> STORED DATA:
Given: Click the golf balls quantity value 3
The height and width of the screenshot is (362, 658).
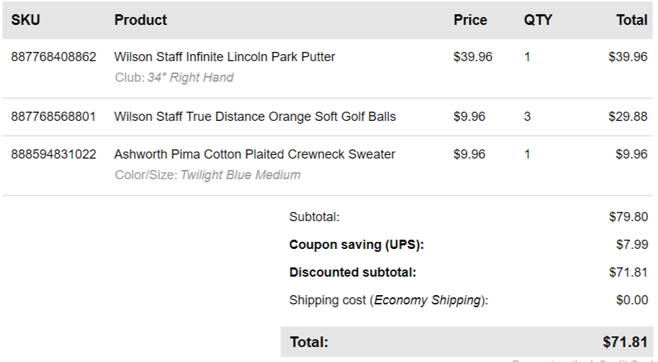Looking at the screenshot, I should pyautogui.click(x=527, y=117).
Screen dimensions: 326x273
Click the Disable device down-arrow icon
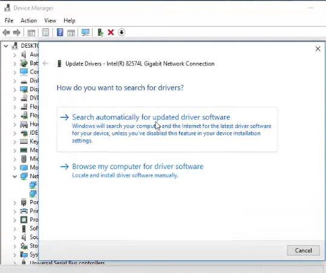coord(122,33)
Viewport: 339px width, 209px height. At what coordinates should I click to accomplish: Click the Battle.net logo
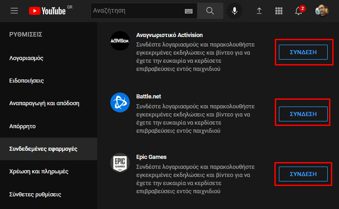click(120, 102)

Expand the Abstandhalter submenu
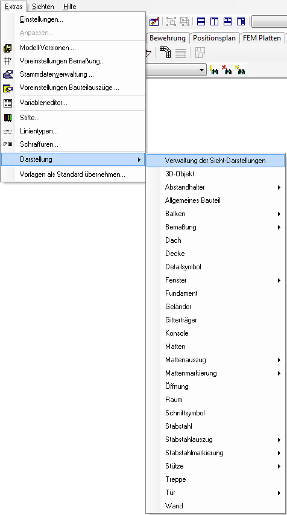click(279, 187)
...
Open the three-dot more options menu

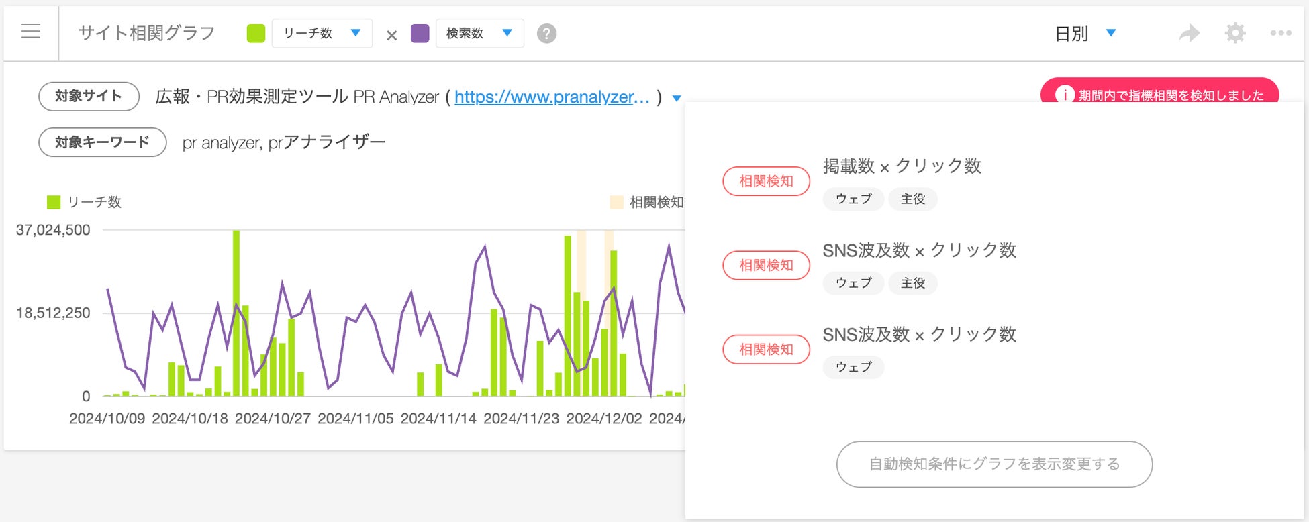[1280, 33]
==
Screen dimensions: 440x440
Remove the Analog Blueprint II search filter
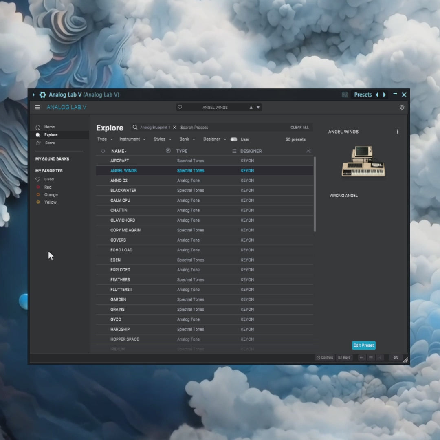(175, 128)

> WORK TO BE COMPLETED:
Look through the entries above. Copy out every line holding the word "dimensions".

> RESULT OF THE EXERCISE:
Screen dimensions: 326x273
Screen dimensions: 440x440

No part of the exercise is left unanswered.